EXCERPT TO READ Block Start

Many civilian doctors say that the risk from returning troops isn’t the main concern at this point, because acinetobacter is already rampant in U.S. hospitals. According to Dr. Brad Spellberg, associate professor of medicine at UCLA, who worked with the Infectious Disease Society to campaign for new drugs that treat multidrug resistant organisms, most medical centers are, “already saturated with this stuff.” He added that, most of his colleagues in academic medical centers, “have experienced this organism with fairly alarming frequency … any place you find sophisticated medical technology, you’re going to find this organism.”
As large and spread out as the military healthcare system may be, it has the advantage of central oversight and strict enforcement once policies are set. In contrast, most civilian hospitals do not share information, compliance standards or strategies for combating acinetobacter. Added to the fact that acinetobacter has no official tracking code from the CDC, it can be difficult for civilian facilities to identify and safeguard against the superbug.
In smaller, city hospitals like Nashville General, outbreaks of acinetobacter can cripple the ICU. Dr. L. Leon Dent is director of surgical care at Maherry Medical College and has authored studies on the outbreaks and prevention at the hospital. He agrees that antibiotic resistance and the ability to change itself are some of the biggest problems with treating acinetobacter. For smaller hospitals with limited funds and staff, it’s also difficult to discover the bacteria before they spread through the ICU and even harder to eradicate once there.
“I’m very afraid of this organism,” he said. “It has the potential to cause a lot of havoc in our hospitals. We’re doing a better job at hand hygiene and other things. But, we’re by no means close to solving the problem. We have to keep working on it. It’s a very sobering thing.”

EXCERPT TO READ Block End

TASK STATEMENT:
Copy out the passage on acinetobacter in U.S. hospitals word for word, in full.

DATA FOR REVIEW Block Start

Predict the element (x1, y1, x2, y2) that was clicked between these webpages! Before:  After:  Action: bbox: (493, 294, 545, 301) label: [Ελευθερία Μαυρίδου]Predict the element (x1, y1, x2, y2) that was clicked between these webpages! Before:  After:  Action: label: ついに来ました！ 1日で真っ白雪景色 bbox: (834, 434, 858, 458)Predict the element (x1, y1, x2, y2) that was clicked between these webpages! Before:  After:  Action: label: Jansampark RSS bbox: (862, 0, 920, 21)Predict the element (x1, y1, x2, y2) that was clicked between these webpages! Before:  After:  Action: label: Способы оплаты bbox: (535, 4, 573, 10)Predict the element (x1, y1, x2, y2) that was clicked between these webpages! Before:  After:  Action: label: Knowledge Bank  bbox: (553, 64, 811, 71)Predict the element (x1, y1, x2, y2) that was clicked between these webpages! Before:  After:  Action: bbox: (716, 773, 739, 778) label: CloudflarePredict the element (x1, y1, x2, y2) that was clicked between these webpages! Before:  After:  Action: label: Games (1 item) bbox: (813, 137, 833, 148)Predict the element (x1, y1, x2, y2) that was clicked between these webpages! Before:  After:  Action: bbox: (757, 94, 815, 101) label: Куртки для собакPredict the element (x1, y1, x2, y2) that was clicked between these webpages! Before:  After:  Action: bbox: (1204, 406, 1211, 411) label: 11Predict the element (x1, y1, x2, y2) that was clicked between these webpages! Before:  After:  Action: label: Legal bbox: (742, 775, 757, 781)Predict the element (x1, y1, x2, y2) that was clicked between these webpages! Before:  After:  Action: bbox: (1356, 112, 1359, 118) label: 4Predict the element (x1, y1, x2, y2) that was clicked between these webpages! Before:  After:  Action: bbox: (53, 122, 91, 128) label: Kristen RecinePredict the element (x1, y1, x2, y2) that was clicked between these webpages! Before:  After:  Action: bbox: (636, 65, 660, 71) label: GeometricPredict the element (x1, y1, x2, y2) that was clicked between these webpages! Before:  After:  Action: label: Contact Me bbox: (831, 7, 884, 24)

DATA FOR REVIEW Block End

RESPONSE BOX:
Many civilian doctors say that the risk from returning troops isn’t the main concern at this point, because acinetobacter is already rampant in U.S. hospitals. According to Dr. Brad Spellberg, associate professor of medicine at UCLA, who worked with the Infectious Disease Society to campaign for new drugs that treat multidrug resistant organisms, most medical centers are, “already saturated with this stuff.” He added that, most of his colleagues in academic medical centers, “have experienced this organism with fairly alarming frequency … any place you find sophisticated medical technology, you’re going to find this organism.”
As large and spread out as the military healthcare system may be, it has the advantage of central oversight and strict enforcement once policies are set. In contrast, most civilian hospitals do not share information, compliance standards or strategies for combating acinetobacter. Added to the fact that acinetobacter has no official tracking code from the CDC, it can be difficult for civilian facilities to identify and safeguard against the superbug.
In smaller, city hospitals like Nashville General, outbreaks of acinetobacter can cripple the ICU. Dr. L. Leon Dent is director of surgical care at Maherry Medical College and has authored studies on the outbreaks and prevention at the hospital. He agrees that antibiotic resistance and the ability to change itself are some of the biggest problems with treating acinetobacter. For smaller hospitals with limited funds and staff, it’s also difficult to discover the bacteria before they spread through the ICU and even harder to eradicate once there.
“I’m very afraid of this organism,” he said. “It has the potential to cause a lot of havoc in our hospitals. We’re doing a better job at hand hygiene and other things. But, we’re by no means close to solving the problem. We have to keep working on it. It’s a very sobering thing.”